WORK ITEM:
Below this line are records; transcribe exactly the lines between the one holding "This screenshot has width=427, height=223." and the one holding "Task: Click the dialog's empty title bar", inclusive, and omit the pictures.

SUPPLIED DATA:
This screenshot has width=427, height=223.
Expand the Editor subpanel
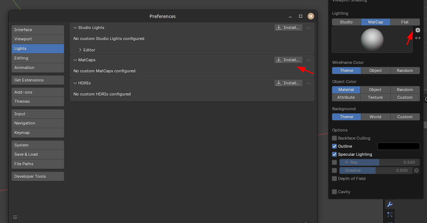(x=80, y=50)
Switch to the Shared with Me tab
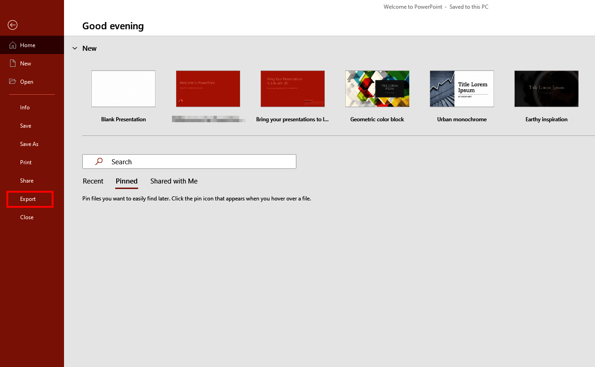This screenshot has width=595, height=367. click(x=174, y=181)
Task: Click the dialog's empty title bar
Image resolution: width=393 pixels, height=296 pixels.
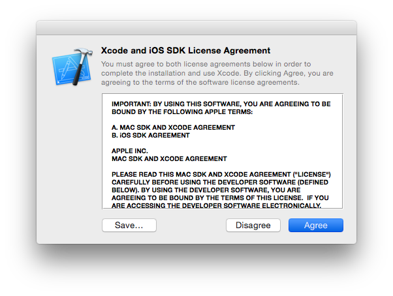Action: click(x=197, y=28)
...
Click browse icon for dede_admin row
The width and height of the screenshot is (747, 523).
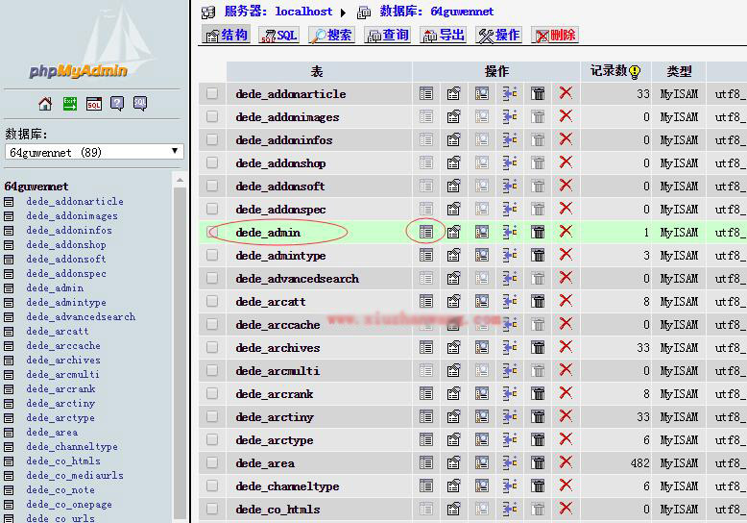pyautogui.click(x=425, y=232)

EXERCISE RESPONSE:
This screenshot has width=427, height=223.
Expand the Editor subpanel
(x=80, y=50)
Switch to the Shared with Me tab
This screenshot has width=595, height=367. click(x=174, y=181)
Task: Click the dialog's empty title bar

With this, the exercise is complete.